Valid Uses of Macros

So, C has a preprocessor, and it can be used for evil: particularly function-style macros (#define func(arg)) are generally considered suspect. Old-timers used to insist all macros were SHOUTED, but it can make innocent (but macro-heavy) code damn ugly.

Remember, it's only a problem when it's Easy to Misuse, and if you've written something that's easy to misuse, maybe a rethink is better than an ALL CAPS warning.

There is one genuine and unescapable use for macros:

Macros which deal with types, or take any type
The classic here is
#define new(type) ((type *)malloc(sizeof(type)))
But consider also the Linux kernel's min() implementation:
 #define min(x,y) ({ \
	typeof(x) _x = (x);	\
	typeof(y) _y = (y);	\
	(void) (&_x == &_y);		\
	_x < _y ? _x : _y; })
which uses two GCC extensions to produce a warning if x and y are not exactly the same type.

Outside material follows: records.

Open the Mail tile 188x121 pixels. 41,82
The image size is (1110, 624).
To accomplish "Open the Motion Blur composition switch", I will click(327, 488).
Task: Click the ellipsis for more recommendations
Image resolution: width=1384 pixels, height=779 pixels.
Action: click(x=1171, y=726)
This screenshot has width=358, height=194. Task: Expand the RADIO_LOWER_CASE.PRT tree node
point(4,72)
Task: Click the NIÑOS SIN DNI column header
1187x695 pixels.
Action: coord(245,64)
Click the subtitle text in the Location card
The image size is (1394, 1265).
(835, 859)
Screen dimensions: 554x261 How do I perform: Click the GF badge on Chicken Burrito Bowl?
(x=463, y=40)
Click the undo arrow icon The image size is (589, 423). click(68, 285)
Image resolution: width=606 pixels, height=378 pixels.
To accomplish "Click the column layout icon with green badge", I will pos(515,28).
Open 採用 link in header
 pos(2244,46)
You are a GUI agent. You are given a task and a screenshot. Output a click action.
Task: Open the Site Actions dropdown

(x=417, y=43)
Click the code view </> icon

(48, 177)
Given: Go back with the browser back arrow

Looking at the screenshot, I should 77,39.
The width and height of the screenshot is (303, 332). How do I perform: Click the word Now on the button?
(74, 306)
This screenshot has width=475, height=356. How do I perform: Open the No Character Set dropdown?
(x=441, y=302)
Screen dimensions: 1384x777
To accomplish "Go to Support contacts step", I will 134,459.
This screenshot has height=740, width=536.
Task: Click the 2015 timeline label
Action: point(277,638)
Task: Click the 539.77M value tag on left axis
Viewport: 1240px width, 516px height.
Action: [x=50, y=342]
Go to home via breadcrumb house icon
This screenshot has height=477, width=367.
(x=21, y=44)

And there are several justifiable but more arguable cases:

Const-correct wrappers
If you need to wrap a struct member access, it's annoying to do it as an inline function. To be general a function needs to take a const pointer argument, then cast away the const (see strchr). Const exists for a reason, and stealing it from your callers is a bad idea. A macro
#define tsk_foo(tsk) ((tsk)->foo)
maintains const correctness, at the slight cost of type safety (you could hand anything with a foo member there, though it's unlikely to cause problems and can be fixed with a more complex macro.
Debugging macros
Generally just add __FILE__ and __LINE__ to a function call. The non-debug versions are generally real functions.
Genuinely fancy tricks
There's no good way around a macro for things like ARRAY_SIZE and BUILD_BUG_ON (these taken from CCAN):
#define ARRAY_SIZE(arr) (sizeof(arr) / sizeof((arr)[0]) + _array_size_chk(arr))
#define BUILD_ASSERT(cond) do { (void) sizeof(char [1 - 2*!(cond)]); } while(0)

More questionable still:

Macros which declare things
This is for things which need initialization, eg. LIST_HEAD in the kernel (or ccan/list) expects an "empty" list to be pointing to itself. While this is convenient, nothing else in C self-initializes so it's arguably better to provide an "EMPTY_LIST(name)" macro. You get a nice crash if you forget (except on stack vars).

Macros which iterate
list_for_each() (ccan/list.h version of the kernel's list_for_each_entry):
#define list_for_each(h, i, member)					\
	for (i = container_of_var(debug_list(h)->n.next, i, member);	\
	     &i->member != &(h)->n;					\
	     i = container_of_var(i->member.next, i, member))
It's less explicit, but much shorter than having three macros and using them to loop:
for (i = list_start(&list, member); i != list_end(&list, member); i = list_next(&list, member, i))
If we sacrifice a little efficiency for convenience, we can make list_start() and list_next() evaluate to NULL at the end of the list, and I prefer it over the list_for_each() macro:
 for (i = list_start(&list, member); i; i = list_next(&list, member, i))
Of course, it wouldn't be a complete post on macros without mentioning things you should never do:
Modify your arguments.
C coders don't expect magic changes to parameters. From kernel.h:
#define swap(a, b) \
	do { typeof(a) __tmp = (a); (a) = (b); (b) = __tmp; } while (0)
Embed control statements to places outside the macro.
Putting 'return' in macros is only ok if the macro is called, say, COMPLAIN_AND_RETURN. And then it's probably still a bad idea.

The classics: use too few brackets, or allow multi-evaluation.
The former is unforgivable; it cost be 1/2 a day of my life once when I was younger and using another coder's RAD2DEG() macro. The latter can be avoided with gcc extensions (see min() above), or sometimes using sizeof().